Тревожные ночи
Шрифт:
Собрались во дворе и мои бойцы, девятнадцать человек, — все, что осталось от моей роты, с которой отправился я на войну. А за ними кони грызли удила и нетерпеливо перебирали ногами,
У ворот толпились крестьяне — мужчины, женщины, дети. Некоторые из них взобрались на стену.
Я смотрел на пленных, на их запавшие, серые лица, в их глаза, глядевшие на меня из-под темных стальных касок хмуро и печально. «О чем они сейчас думают?» — мелькнула мысль. Но в это мгновение я услышал за своей спиной торопливые шаги. Ко мне спешил Чионка, один. Он был бледен, руки у него тряслись.
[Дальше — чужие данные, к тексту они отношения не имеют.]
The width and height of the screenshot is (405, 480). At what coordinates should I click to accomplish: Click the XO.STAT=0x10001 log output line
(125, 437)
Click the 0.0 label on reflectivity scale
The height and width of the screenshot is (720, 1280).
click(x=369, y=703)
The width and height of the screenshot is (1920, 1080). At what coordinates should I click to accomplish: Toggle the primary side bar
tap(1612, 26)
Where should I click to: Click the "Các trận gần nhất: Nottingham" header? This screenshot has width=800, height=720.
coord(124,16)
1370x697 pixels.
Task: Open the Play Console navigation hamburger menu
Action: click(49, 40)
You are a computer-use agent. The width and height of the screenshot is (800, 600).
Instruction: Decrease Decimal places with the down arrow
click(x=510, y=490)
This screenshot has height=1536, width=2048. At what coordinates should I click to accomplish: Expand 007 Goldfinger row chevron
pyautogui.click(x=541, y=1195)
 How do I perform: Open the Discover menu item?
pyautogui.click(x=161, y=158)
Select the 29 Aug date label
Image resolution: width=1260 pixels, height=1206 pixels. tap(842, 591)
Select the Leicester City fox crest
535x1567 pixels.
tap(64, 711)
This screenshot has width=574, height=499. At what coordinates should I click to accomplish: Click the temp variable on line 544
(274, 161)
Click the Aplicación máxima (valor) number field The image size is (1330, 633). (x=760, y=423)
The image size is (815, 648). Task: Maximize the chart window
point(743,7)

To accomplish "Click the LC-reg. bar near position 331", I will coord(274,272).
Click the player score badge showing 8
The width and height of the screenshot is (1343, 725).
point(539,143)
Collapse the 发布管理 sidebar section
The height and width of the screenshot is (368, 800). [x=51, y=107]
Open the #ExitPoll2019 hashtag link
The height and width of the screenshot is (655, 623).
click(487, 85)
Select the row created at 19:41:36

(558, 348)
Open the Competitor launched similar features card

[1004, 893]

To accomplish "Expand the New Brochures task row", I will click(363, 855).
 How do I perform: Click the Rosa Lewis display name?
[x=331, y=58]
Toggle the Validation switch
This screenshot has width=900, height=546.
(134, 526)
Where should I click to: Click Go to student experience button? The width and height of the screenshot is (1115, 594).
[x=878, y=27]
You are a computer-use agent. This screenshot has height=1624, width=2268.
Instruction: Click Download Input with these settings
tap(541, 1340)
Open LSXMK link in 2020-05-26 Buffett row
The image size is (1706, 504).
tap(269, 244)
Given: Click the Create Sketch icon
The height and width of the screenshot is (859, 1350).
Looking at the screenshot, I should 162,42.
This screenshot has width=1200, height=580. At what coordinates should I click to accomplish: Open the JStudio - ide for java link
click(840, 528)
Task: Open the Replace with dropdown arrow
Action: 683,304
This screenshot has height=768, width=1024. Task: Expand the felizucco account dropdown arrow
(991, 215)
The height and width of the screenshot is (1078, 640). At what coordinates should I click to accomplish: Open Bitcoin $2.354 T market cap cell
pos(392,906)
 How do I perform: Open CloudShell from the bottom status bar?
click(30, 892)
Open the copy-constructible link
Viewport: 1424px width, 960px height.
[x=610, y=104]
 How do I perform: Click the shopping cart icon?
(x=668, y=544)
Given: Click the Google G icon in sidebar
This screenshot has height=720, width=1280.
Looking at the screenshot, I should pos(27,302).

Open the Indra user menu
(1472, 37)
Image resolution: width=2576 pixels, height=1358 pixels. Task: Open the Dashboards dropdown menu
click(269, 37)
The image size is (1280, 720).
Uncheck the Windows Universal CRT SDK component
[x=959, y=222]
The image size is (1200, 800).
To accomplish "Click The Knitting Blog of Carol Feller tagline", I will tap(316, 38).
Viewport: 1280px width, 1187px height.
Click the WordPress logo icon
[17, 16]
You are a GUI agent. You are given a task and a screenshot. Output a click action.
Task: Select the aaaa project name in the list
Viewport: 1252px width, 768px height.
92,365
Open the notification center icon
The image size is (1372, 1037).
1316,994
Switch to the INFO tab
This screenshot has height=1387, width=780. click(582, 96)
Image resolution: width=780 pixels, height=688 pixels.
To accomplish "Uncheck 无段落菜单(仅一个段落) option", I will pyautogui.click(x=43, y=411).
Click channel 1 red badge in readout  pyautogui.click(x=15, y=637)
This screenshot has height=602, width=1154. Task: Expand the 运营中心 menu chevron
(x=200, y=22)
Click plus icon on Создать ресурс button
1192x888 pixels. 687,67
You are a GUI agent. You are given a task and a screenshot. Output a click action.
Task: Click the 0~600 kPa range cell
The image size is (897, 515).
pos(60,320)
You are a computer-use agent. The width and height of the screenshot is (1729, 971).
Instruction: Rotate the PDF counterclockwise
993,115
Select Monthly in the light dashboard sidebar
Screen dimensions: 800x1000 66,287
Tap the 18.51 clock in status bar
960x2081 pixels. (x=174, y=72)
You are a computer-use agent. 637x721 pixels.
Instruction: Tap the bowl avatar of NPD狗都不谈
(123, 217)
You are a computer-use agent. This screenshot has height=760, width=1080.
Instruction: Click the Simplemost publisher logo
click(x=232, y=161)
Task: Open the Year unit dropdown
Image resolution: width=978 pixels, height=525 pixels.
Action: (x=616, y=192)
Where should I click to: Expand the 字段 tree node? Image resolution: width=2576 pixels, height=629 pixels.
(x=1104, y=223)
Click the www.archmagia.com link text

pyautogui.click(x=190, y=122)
— Он повесился, господин младший лейтенант, — выпалил он испуганно. — На ремне… Привязал к дверной щеколде…
Меня как будто даже не удивило его сообщение, словно я заранее знал, что у этого страшного майора должен был быть страшный конец. Меня начинало тошнить при одной мысли о нем. На мгновение я его увидел висящим на щеколде, с поджатыми ногами, чтобы они не касались пола… Но тут же
усилием воли я отогнал от себя видение, и, странная вещь, — с моей души словно свалилась какая-то тяжесть. Я вдруг почувствовал себя сильным, радостным, окрыленным…Я поручил командование колонной пленных юному офицерику. Лицо его сразу стал серьезным. Он коротко козырнул и, выпрямившись, встал перед строем, как статуя. Голос его прозвучал тонко и слабо, но высоко и чисто, и было что-то волнующее в этом высоком, чистом звуке. Пленные сделали поворот на месте четко, как один человек. И двинулись со двора, по обыкновению мерно отбивая шаг. Но уже у ворот колонна потеряла всю свою военную выправку, плечи солдат обвисли, головы опустились, и ступали они теперь тяжело, шаркая ногами.
Я долго смотрел им вслед, пока они не скрылись из виду. Чионка подвел ко мне коня. Я вскочил на него и рысью помчался по шоссе во главе своей роты. Вскоре мы встретились с первыми советскими частями, победоносно возвращающимися из поверженной Германии.